In any case, I’m digging being part of it and even though I’ll never see its destination, the journey’s just as good. Whatever the truth really is, I’m grateful for a bad night’s sleep and a sore toe.

Z3N0

Disagreeing with an Emperor

“So we must have a sense of urgency, no only for the ever closer approach of death, but also because our comprehension of the world and our ability to pay proper attention will face before we do”Meditations 3.1

I am disagreeing with Marcus Aurelius here. If all things are timed as they should be by the workings of Providence and all things happen for a reason, so do our lives. Rushing or panicking to complete things that may or may not need be done out of some heightened awareness of mortality doe not make the thing anymore important. A rushed job is not worth doing. I do agree with the following statement from 2.11:

“You may leave this life at any moment: have this possibility in your mind in all you do or say or think.”

Yet, if I do have this in mind, where is the need for urgency? If I’ve said all I needed to say, thought what I’ve needed to think and done what I’ve had to do, what’s the rush to do anything else? In bed on a Saturday morning, I’ve said all I needed to say (often nothing), done what I’ve needed to do (again often nothing), and thought what I needed to think (again nothing if I’m feeling particularly meditative). While Descartes may not be the model stoic, not being stoic at all, he did his best work in bed. So did Casanova but that’s another story. I’m not making excuses for procrastination, I’m just not seeing the point of a momento mori if I truly, amor fati.

I prefer another great bearded man’s words when it comes to such things:

“A wizard is never late. Nor is he early; he arrives precisely when he means to.” – Gandalf.

Maybe I’m a loathsome sloth but I see no reason to rush anything nor do I feel a sense of great urgency with my own life. Clocks tell me time passes and I live by them because I must as a part of society. I don’t begrudge this, it is what it is but if I’m going to be honest, I’d happily keep track of time by the increase of wrinkles on my forehead. If I am to go at any moment, what’s the use of being morbid about it and rushing from one objective to the next? Despite Gandalf being an immortal wizard being, Marcus Aurelius also said in 2.14:

“The longest lives and shortest lives are brought to the same state.”

The longest lived and earliest to die suffer the same loss.”

If I am to live in accordance with Nature, I am to trust it’s course. Perhaps it’s a privileged position to take. I live in a country with universal healthcare (for now) and have no conditions of concern. I have a relatively stable home life and my responsibilities extend to keeping my room clean and paying a rather measly sum for board each month. Yet still in this rather typical mediocrity of lower-middle class Britain, I am aware of my own mortality.
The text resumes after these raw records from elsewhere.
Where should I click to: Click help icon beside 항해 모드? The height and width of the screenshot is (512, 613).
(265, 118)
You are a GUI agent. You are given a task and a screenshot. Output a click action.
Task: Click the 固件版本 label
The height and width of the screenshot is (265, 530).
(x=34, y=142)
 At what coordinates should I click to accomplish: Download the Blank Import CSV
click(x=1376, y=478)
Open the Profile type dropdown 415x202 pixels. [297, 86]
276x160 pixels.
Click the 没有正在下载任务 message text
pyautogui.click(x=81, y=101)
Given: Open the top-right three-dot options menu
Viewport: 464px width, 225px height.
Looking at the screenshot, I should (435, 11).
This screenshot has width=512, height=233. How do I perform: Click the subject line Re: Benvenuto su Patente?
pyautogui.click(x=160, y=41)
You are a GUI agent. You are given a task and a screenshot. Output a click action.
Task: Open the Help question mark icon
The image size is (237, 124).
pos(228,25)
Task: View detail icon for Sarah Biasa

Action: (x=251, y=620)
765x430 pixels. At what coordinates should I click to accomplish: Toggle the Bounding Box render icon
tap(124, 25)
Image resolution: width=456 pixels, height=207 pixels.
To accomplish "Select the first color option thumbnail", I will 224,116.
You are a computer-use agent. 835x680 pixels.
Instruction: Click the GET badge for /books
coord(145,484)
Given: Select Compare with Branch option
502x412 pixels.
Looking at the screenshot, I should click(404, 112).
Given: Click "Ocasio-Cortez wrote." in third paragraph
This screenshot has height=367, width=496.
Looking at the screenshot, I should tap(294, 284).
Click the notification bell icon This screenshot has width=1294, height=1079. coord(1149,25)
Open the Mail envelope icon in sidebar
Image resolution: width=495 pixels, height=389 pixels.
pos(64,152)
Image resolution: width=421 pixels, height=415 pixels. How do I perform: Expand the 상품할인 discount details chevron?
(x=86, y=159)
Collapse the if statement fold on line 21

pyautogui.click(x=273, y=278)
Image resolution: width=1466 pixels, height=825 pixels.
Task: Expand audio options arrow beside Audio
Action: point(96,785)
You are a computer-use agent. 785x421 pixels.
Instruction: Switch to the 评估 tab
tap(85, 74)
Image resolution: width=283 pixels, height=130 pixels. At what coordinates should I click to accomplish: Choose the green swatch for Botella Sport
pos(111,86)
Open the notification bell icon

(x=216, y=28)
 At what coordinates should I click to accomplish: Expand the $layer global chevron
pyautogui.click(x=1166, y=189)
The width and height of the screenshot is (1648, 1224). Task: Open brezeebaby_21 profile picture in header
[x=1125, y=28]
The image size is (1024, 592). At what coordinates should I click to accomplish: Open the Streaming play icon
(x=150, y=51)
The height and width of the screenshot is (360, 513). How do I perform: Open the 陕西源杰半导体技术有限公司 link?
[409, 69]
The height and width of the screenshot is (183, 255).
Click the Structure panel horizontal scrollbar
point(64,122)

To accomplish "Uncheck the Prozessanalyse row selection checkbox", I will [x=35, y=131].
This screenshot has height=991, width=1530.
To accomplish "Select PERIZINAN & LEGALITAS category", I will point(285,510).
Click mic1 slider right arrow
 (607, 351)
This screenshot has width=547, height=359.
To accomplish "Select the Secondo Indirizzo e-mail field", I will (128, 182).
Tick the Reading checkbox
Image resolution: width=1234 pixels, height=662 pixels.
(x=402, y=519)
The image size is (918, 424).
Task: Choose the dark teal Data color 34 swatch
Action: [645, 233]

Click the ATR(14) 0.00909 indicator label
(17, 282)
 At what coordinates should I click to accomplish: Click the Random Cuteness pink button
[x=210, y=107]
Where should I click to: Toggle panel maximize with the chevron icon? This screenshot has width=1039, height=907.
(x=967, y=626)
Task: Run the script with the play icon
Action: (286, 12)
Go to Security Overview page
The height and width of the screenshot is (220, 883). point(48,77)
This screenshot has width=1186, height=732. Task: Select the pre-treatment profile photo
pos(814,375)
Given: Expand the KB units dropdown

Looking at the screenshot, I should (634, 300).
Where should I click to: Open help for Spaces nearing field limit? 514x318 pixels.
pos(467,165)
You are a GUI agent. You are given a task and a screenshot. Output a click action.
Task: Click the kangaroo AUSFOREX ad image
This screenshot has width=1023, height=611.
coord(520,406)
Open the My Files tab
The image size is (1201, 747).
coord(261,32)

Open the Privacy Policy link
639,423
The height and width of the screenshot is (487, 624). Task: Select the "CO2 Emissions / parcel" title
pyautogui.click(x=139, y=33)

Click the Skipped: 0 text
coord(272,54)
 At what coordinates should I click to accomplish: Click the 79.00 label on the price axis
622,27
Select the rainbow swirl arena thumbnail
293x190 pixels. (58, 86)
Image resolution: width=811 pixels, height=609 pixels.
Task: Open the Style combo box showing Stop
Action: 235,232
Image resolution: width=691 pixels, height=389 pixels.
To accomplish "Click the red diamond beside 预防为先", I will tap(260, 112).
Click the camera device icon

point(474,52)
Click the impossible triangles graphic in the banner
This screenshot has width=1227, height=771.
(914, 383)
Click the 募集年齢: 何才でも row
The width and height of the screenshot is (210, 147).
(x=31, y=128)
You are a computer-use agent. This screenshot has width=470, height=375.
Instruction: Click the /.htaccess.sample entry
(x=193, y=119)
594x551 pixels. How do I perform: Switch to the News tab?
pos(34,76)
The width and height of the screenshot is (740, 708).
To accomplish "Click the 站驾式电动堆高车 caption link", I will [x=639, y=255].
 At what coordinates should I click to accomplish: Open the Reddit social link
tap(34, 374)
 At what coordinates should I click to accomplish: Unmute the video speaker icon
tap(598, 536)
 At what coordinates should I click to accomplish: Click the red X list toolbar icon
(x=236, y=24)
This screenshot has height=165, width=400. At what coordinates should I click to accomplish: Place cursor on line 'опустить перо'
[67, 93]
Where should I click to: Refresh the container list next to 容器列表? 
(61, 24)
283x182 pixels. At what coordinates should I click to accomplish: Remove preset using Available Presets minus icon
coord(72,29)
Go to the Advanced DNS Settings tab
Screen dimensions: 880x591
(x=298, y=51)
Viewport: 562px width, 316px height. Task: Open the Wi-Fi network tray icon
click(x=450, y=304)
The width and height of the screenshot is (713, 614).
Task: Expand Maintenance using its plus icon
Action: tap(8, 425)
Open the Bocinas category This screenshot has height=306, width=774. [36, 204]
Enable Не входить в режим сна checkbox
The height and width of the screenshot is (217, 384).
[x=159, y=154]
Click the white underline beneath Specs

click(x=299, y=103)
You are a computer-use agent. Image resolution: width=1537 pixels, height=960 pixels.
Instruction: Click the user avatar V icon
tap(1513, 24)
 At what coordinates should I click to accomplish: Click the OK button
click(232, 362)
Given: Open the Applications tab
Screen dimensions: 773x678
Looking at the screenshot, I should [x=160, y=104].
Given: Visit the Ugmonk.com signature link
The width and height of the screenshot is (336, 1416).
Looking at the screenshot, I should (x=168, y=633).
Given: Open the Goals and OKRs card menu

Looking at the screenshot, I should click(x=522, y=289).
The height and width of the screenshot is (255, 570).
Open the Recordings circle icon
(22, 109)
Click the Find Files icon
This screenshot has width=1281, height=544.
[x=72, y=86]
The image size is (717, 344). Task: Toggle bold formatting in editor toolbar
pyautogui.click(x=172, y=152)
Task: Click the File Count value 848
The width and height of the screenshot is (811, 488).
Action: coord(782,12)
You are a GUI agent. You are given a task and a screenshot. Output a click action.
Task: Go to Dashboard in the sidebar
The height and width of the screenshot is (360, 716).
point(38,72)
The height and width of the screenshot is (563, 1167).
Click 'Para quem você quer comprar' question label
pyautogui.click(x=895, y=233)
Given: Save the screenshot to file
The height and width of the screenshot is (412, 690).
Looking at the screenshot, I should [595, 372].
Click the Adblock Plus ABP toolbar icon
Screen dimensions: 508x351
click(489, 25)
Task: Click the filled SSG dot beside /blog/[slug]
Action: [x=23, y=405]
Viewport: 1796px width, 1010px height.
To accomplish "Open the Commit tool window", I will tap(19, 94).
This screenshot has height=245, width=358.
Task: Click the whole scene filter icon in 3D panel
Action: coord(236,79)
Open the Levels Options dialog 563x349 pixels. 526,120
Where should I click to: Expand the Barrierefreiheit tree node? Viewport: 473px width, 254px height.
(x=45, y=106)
So I disagree with the belief of Marcus Aurelius and perhaps many a stoic. Watching the Doomsday Clock of my own life tick does not push me to action faster than my own motivation, inspiration, direction. Call me a hippy waste of space, a lay about, a lost lamb of the Summer of 69 born nearly 3 decades late. That’s your opinion yet I still find myself doing what I need to do, saying what I need to say and thinking what I need to think with a sense of ease, not urgency nor panic. I may be taking the Emperor too literally, I may be misinterpreting what he’s saying – of course, I’m open to that possibility.

In the meantime, I’ll be taking a leisurely stroll to the finish line, smelling the roses and coffee and all that shit. Why run? I’ve never been one for running. For one, I don’t have the right shoes.